Input data –
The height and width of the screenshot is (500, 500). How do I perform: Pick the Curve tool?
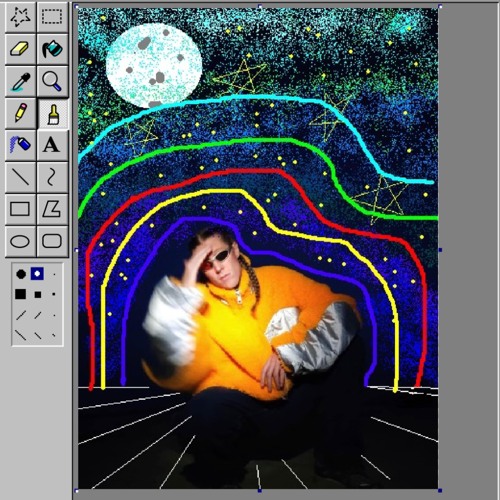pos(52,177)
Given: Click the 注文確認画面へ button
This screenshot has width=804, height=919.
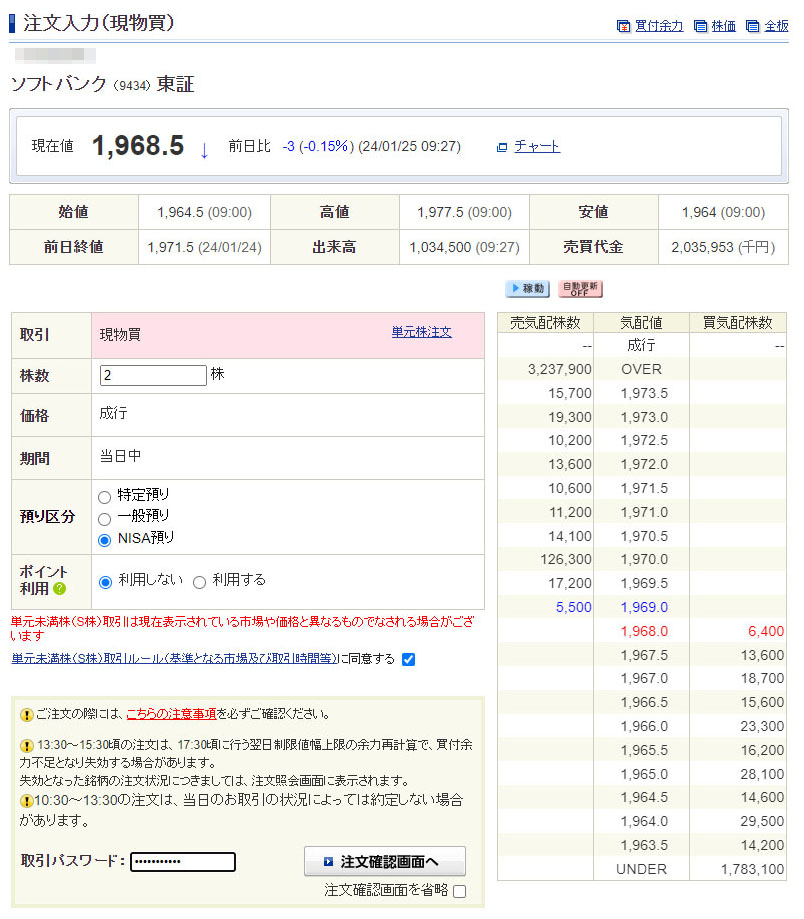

--

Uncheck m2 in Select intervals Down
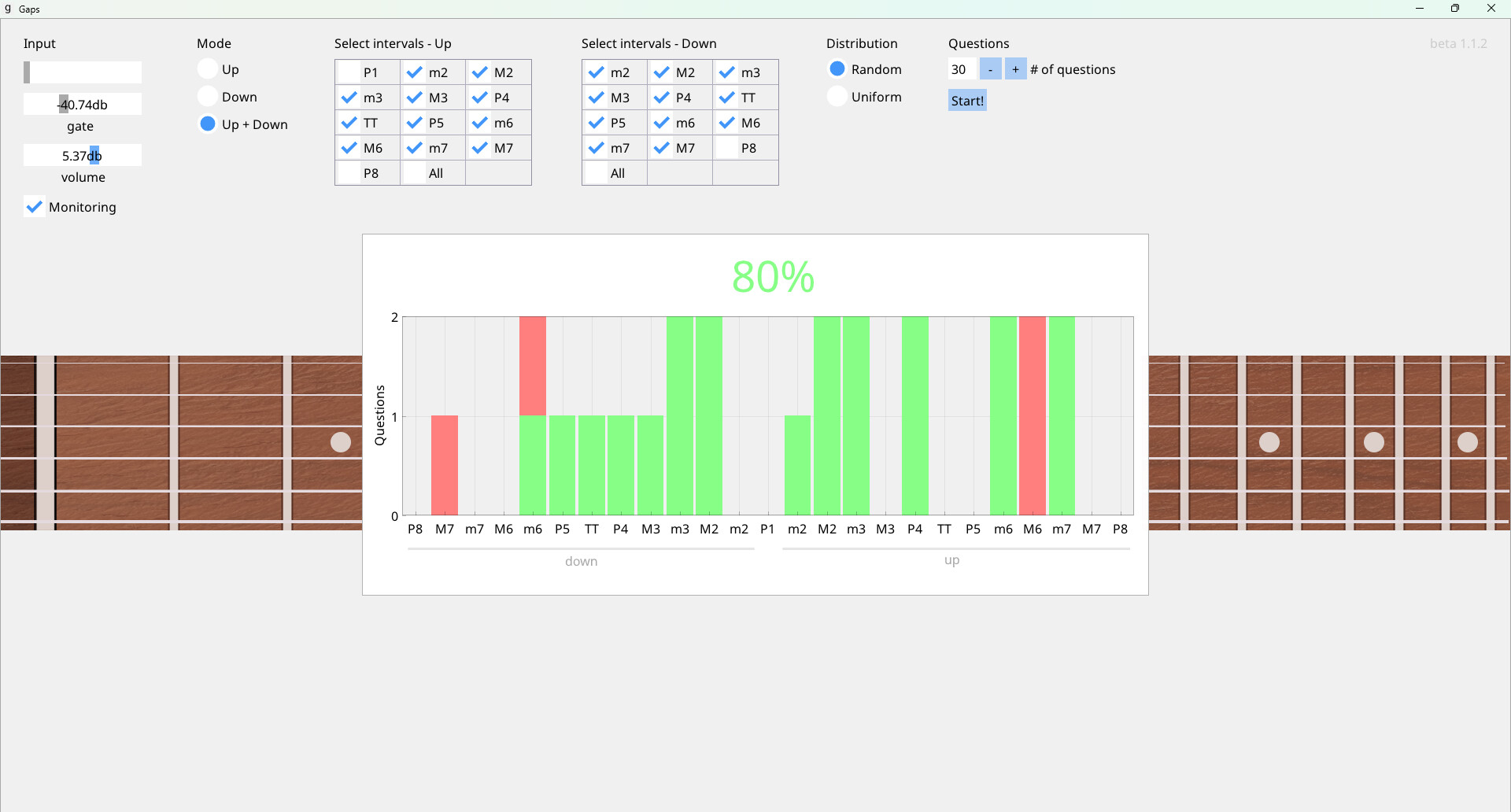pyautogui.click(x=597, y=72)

--

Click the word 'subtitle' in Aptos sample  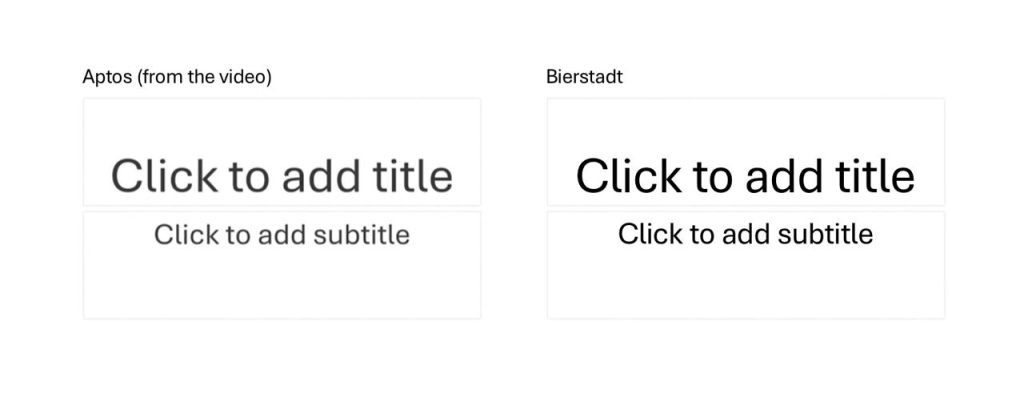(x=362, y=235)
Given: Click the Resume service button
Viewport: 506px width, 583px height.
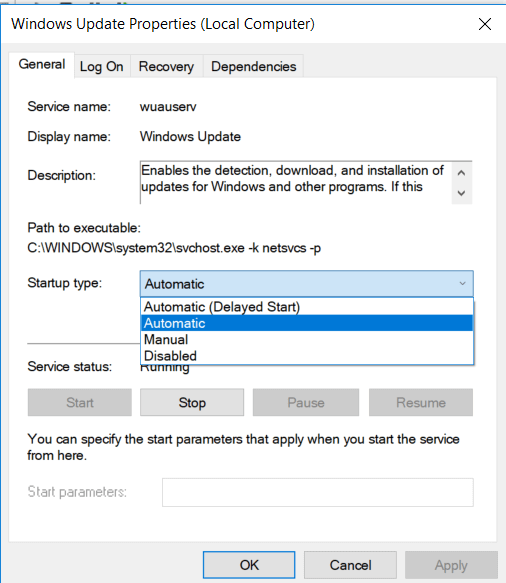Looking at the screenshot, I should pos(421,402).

What this task involves – All lines in the entries above that hold the word "Given" need to be copied.

Result of this exercise –
Given: Click the 注文確認画面へ button
Given: Click the Resume service button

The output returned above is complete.